Problem details
Omit the pictures, then reproduce every remaining record exactly.

Records drawn from a dataset
· · · · · · ·
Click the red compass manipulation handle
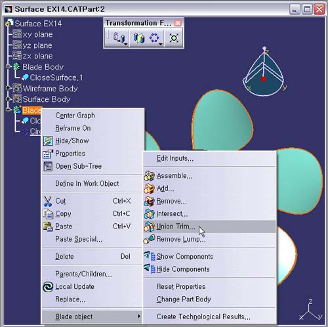328x327 pixels. pos(264,79)
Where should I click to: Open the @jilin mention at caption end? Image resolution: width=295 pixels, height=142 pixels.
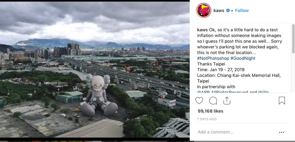263,92
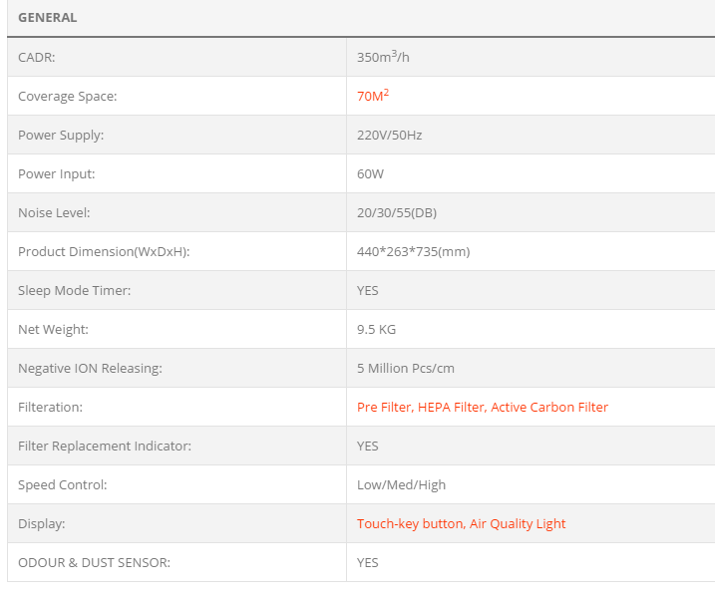Select the 9.5 KG net weight value
715x600 pixels.
pos(376,329)
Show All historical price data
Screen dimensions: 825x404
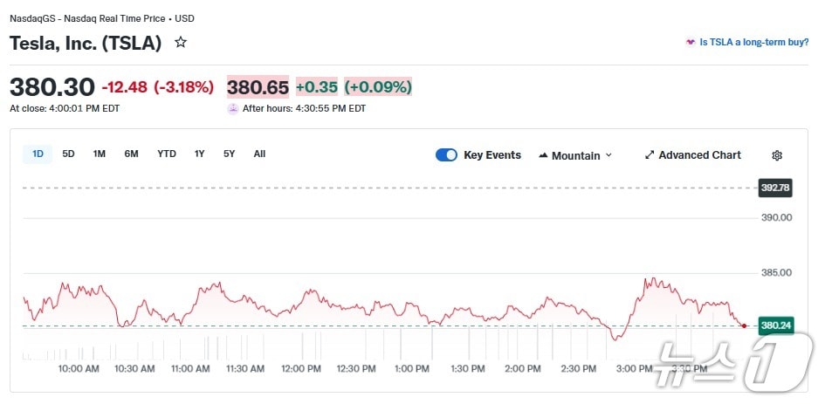[259, 154]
· · · · · · ·
Exercise result
Click the red compass manipulation handle
328x327 pixels. pos(264,79)
Where should I click to: Open the @jilin mention at caption end? Image resolution: width=295 pixels, height=142 pixels.
263,92
Select the 9.5 KG net weight value
715x600 pixels.
pos(376,329)
Show All historical price data
Screen dimensions: 825x404
[259, 154]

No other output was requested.